As Chair of the RTI stakeholder taskforce, I'd like to see HMRC lobbying for resourced to fix the data corruption inherent in those legacy systems first. There is no point building a 'new middle layer', an agent online service or digital tax accounts if the core data is fundamentally corrupted with duplicated records and an unstable ETMP accounting system as is the case at present. Having corrupt data delivered back to you is hardly good customer service however clever the technology is. Last week the Minister told accounting web: "I think that there will always be an issue with whatever system that you have. But a more transparent tax system does lend itself to higher quality
data. The problems emerge more quickly," Yes minister they will emerge more quickly so I hope your civil servants have been honest with you about the state of RTI data at present before you try to build on that foundation to deliver HMRC's systems of tomorrow but even more importantly welfare reform in the shape of universal credit for 8m people
Kate Upcraft AMBCS
ISIS Support Services
5th Aug 2015
The MPAA doesn't apply to small pot commutations: see https://www.gov.uk/government/uploads/system/uploads/attachment_data/fil...
hope this helps
5th Aug 2015
it's all about the MPAA
It's an offence because once you flexibly access cash from your DC pension you are subject to the reduced Money Puchase Annual Allowance (MPAA) of £10k versus the normal annual allowance for pension tax relief of £40k.
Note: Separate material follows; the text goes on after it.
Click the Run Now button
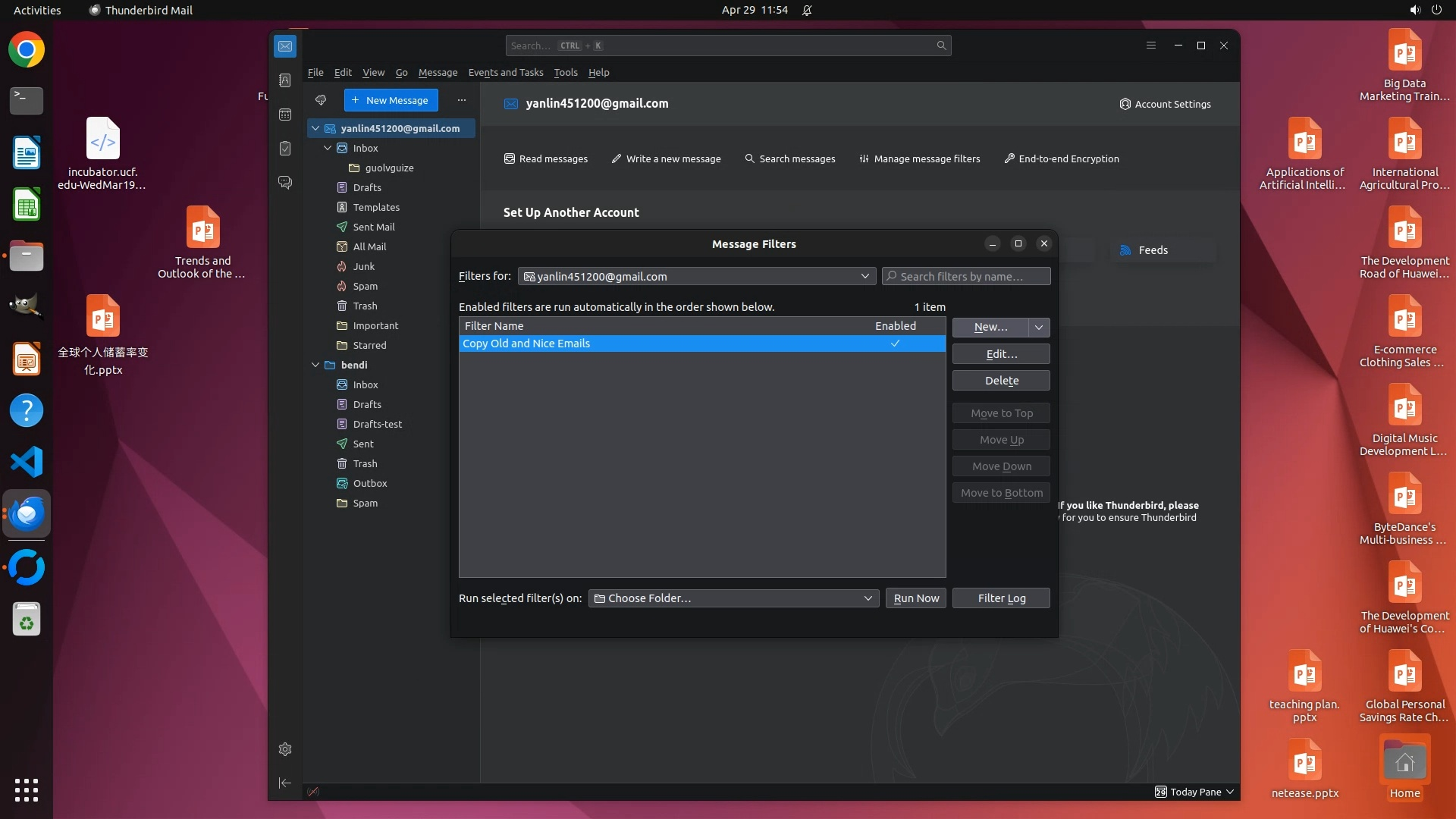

HMRC will get to know anyway potentially as from April of this year all pension payrolls when they process a flexi access or UPFL are asked to submit a marker on the FPS that accompanies the payment which is called 'flexibly accessing pension rights'. From April 2016 this marker is mandatory and we've been told that there will be even more detailed RTI reporting of withdrawn sums but the software developers have very little detail at present which is a worry as software needs signing off by December.